Denbury Resources Acquires Matrix Oil & Gas
Denbury Resources Inc. announced that it has entered into a definitive agreement to acquire privately-held Matrix Oil & Gas, Inc. of Covington, Louisiana for approximately $163 million in cash and stock, including the assumption of Matrix's liabilities. Matrix is an exploration and production company that primarily focuses on the offshore Gulf of Mexico with an interest in 19 offshore blocks and two onshore fields. At April 1, 2001 based on initial Company estimates, Matrix had an estimated proved reserve base of 78.7 billion cubic feet equivalent (Bcfe), 91% of which was natural gas and 70% of which was proved developed. Matrix produced 40 MMcfe/d during the first quarter of 2001, 94% of which was natural gas. The acquisition, accounted for as a purchase, increases Denbury's relative position in the Gulf of Mexico and is expected to close during July 2001, the effective date of the acquisition.
The acquisition adds quality natural gas assets in the Gulf of Mexico shelf, a growing focus area for Denbury.

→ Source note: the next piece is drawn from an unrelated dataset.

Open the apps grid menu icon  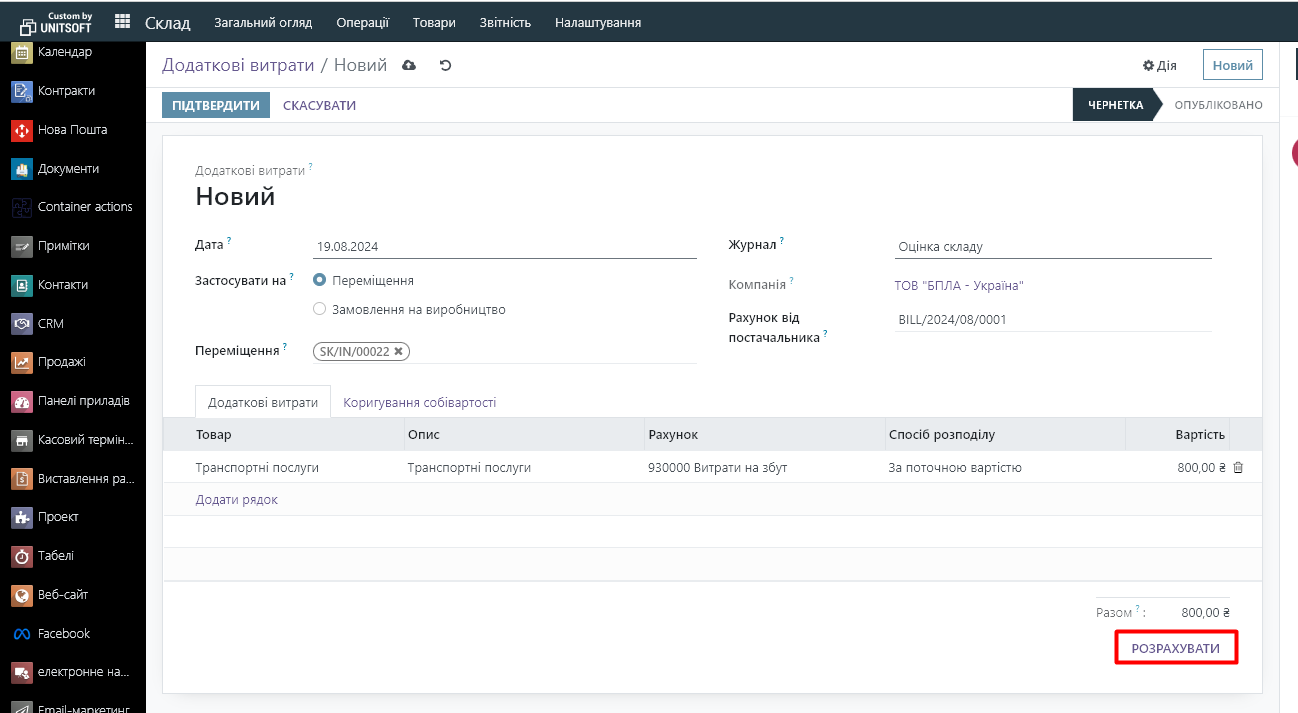(122, 22)
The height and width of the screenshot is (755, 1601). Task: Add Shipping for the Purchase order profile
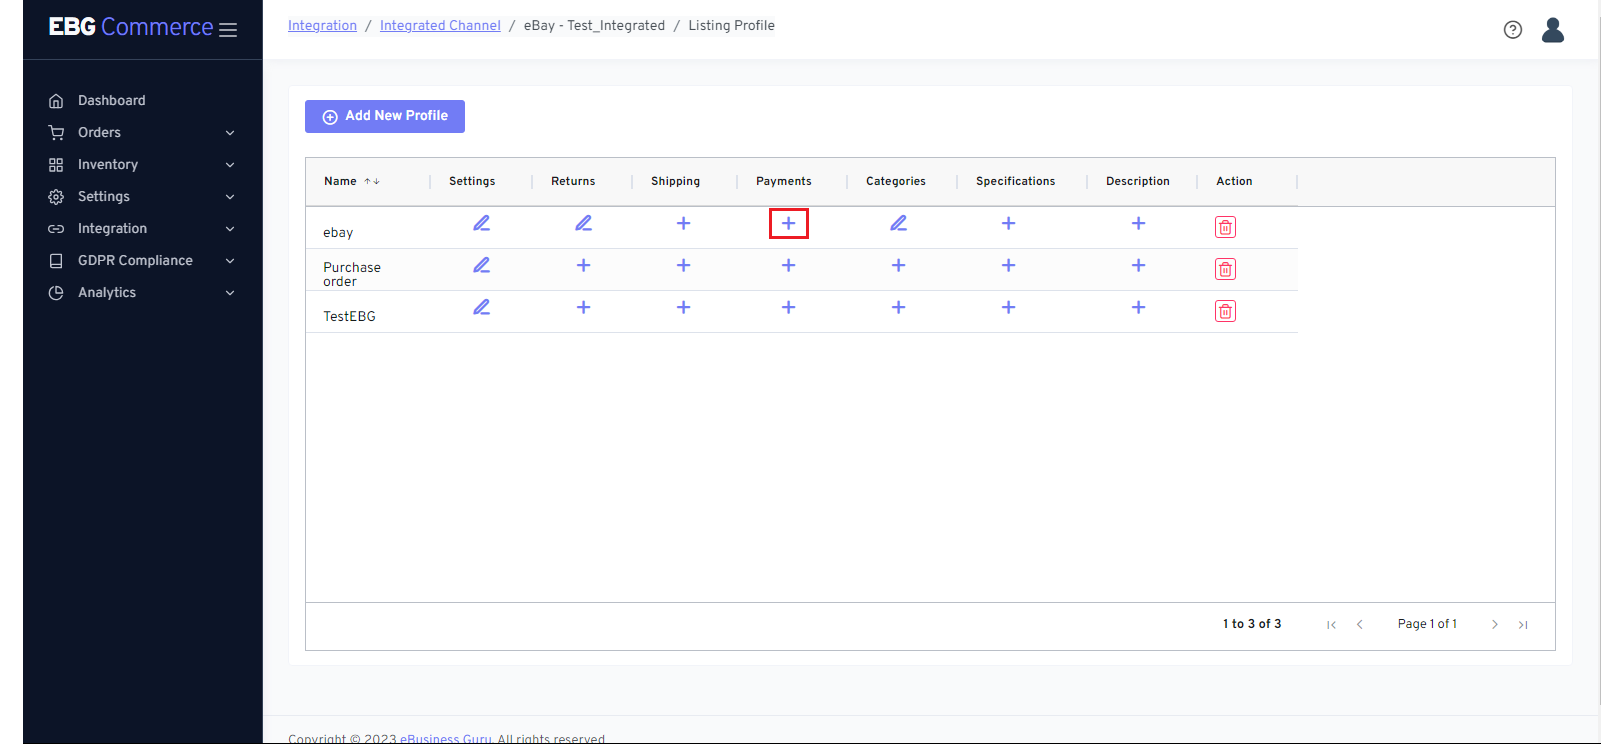pyautogui.click(x=683, y=265)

After the closing of the transaction, approximately 15% of Denbury's reserves and 25% of its daily production will be offshore.

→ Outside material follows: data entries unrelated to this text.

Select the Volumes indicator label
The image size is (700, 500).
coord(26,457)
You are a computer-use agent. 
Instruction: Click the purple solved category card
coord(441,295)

The transaction is expected to be immediately accretive on a per share basis to Denbury's earnings, cash flow, production, net asset value and reserves.
Matrix's business principles and culture are very similar to Denbury's. Matrix's experienced management and technical team have a proven track record of adding value in the offshore area and most are expected to be retained by Denbury.

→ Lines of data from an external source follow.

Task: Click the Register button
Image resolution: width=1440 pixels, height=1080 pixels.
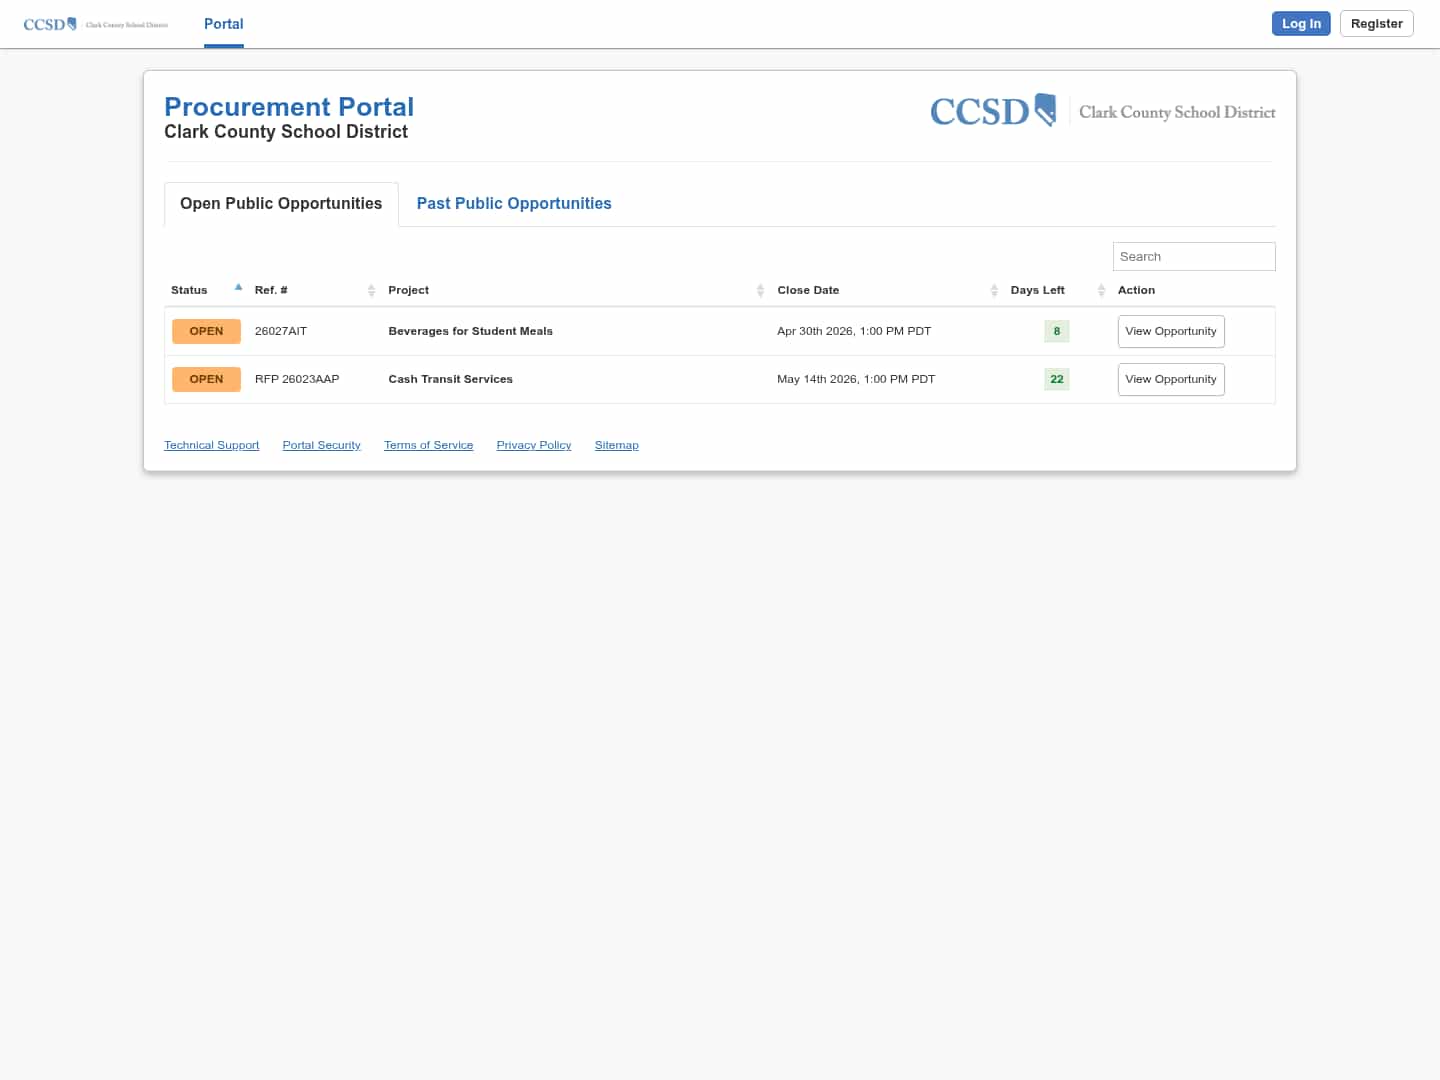Action: tap(1376, 23)
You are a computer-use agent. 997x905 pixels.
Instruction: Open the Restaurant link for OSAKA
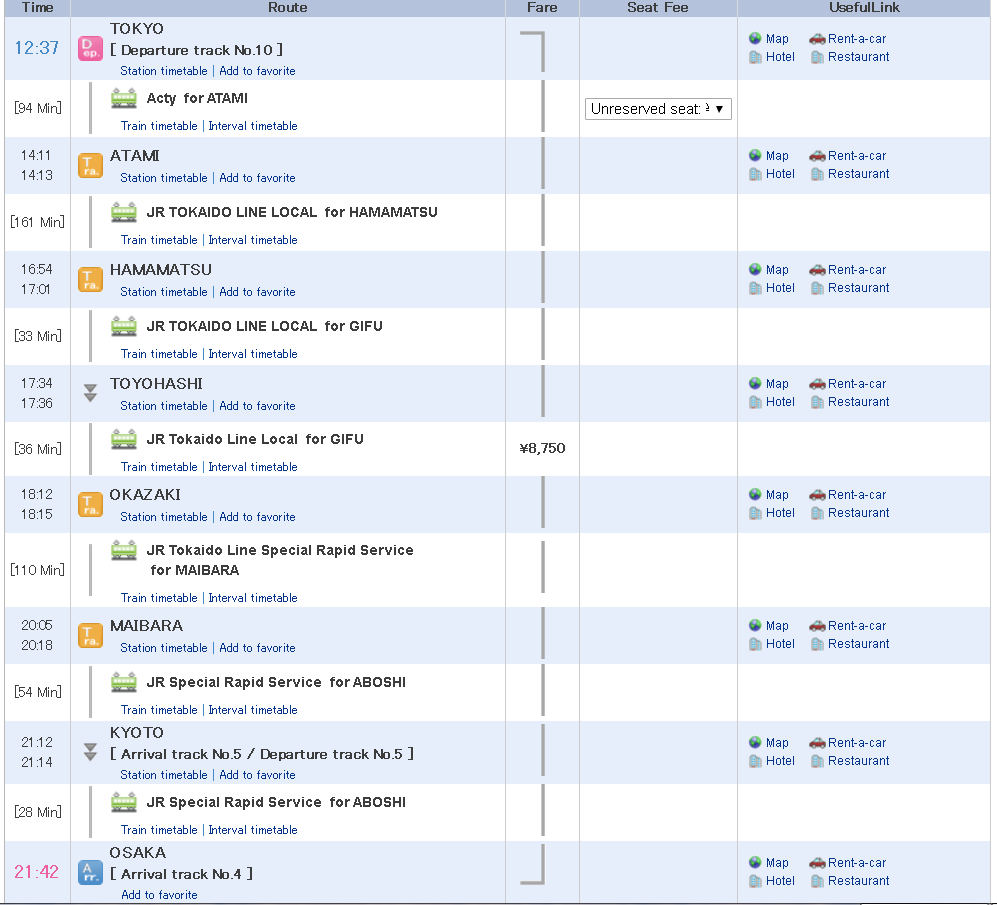[x=858, y=881]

The adjusted 2001 average daily production for Denbury is now forecast to be 31,900 BOE/d, a 49% increase over 2000's record level.
Pro forma combined reserves are over 100 million BOE, 29% of which is natural gas. In addition to Matrix's 78.7 Bcfe of estimated proved reserves, significant probable reserves have been identified.
Matrix operates approximately 96% of its proved reserves and 88% of its current net production.
Matrix's estimated inception to date finding and development cost through December 31, 2000 is approximately $0.82 per Mcfe ($1.35 per Mcfe including future development and abandonment cost).
Under the agreement, Matrix's common shareholders will receive approximately $92.7 million, composed of 5,660,000 Denbury common shares, subject to adjustment, and $30.4 million in cash. The number of shares of Denbury common stock may be adjusted up or down, within certain limits, if the average stock price for Denbury during the twenty days prior to closing is outside of a range of $11.00 to $13.00 per share. In addition, Denbury will redeem Matrix's preferred stock at a cost of approximately $32.4 million, redeem outstanding stock options at a cost of approximately $7.3 million, and retire $25.0 million of Matrix's outstanding bank debt. The total estimated cash cost to Denbury, including estimated transaction expenses, of $101 million will be financed with debt available under the Company's bank credit facility. Credit Suisse First Boston acted as Denbury's financial advisor in the transaction.